* LIST OF TASKS
1. According to the text on the tivantinib liver cancer study, how many patients took part in the phase III study?
2. Carry on the text about the tivantinib liver cancer study from the point where it stops.

* SELECTED TEXT
-- Opening Marker --

“Tivantinib for second-line treatment of MET-high, advanced hepatocellular carcinoma (METIV-HCC): a final analysis of a phase 3, randomized, placebo-controlled study”: this is the title of the study published in The Lancet Oncology, whose first author is Dr. Lorenza Rimassa, Deputy Head of the Medical Oncology Operational Unit in Humanitas.
The results of the multicenter international study, just published in the most prestigious journal of Oncology, were presented by Dr. Rimassa last June at the annual meeting of ASCO (American Society of Clinical Oncology), the leading international congress for oncology.
The Phase III study and the results
As Dr. Rimassa explains: “This is the publication of data from a phase III study involving a selected population of patients: 340 subjects with hepatocarcinoma with high expression of MET, the receptor for the growth factor of hepatocytes, involved in the progression and metastasis of this tumor. Patients were given tivantinib (or placebo with a 2:1 ratio) following failure of the standard sorafenib treatment.

-- Closing Marker --

* RECORDED DATA

-- Opening Marker --

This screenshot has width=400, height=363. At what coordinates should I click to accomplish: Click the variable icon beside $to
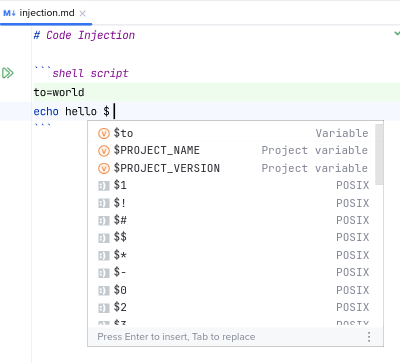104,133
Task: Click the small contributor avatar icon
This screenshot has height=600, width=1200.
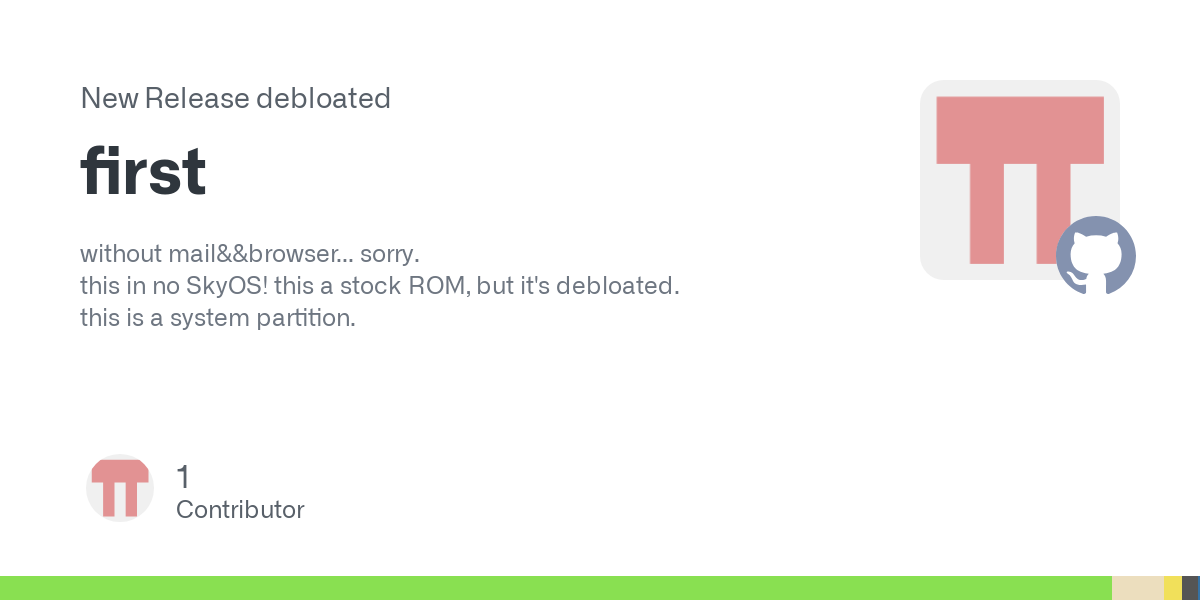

-- Closing Marker --

* TASK RESPONSES
1. 340

2.
The results of the previous phases (phase I and phase II studies) were positive, but phase III did not confirm the efficacy of the drug in patients with high expression hepatocarcinoma of MET, a biomarker for this type of tumor.
Advances in Research
“In the field of research, however, this study offers us some important ideas for the future. First of all, we collected more than 1,100 biopsies in patients with hepatic carcinoma, a very high number considering the type of tumor; this shows that it is feasible to conduct translational studies and therefore based on tissue biomarkers, even in the case of hepatocarcinoma. On a large number of biopsies we then had only 4 cases of bleeding, thus also demonstrating the safety of this approach.
It was also the first time in the case of hepatocarcinoma that a marker-based treatment was selected, an important step towards increasingly personalized medicine.
We also found that expression of MET is more frequent after standard treatment with sorafenib. We can therefore deduce that the tumor has its own plasticity and that it is good to make an assessment of the markers at several times. MET in fact varies over time and this could also apply to other markers.
Finally, the survival of placebo patients was much longer than we expected, another positive finding to take into account,” concluded Dr. Rimassa.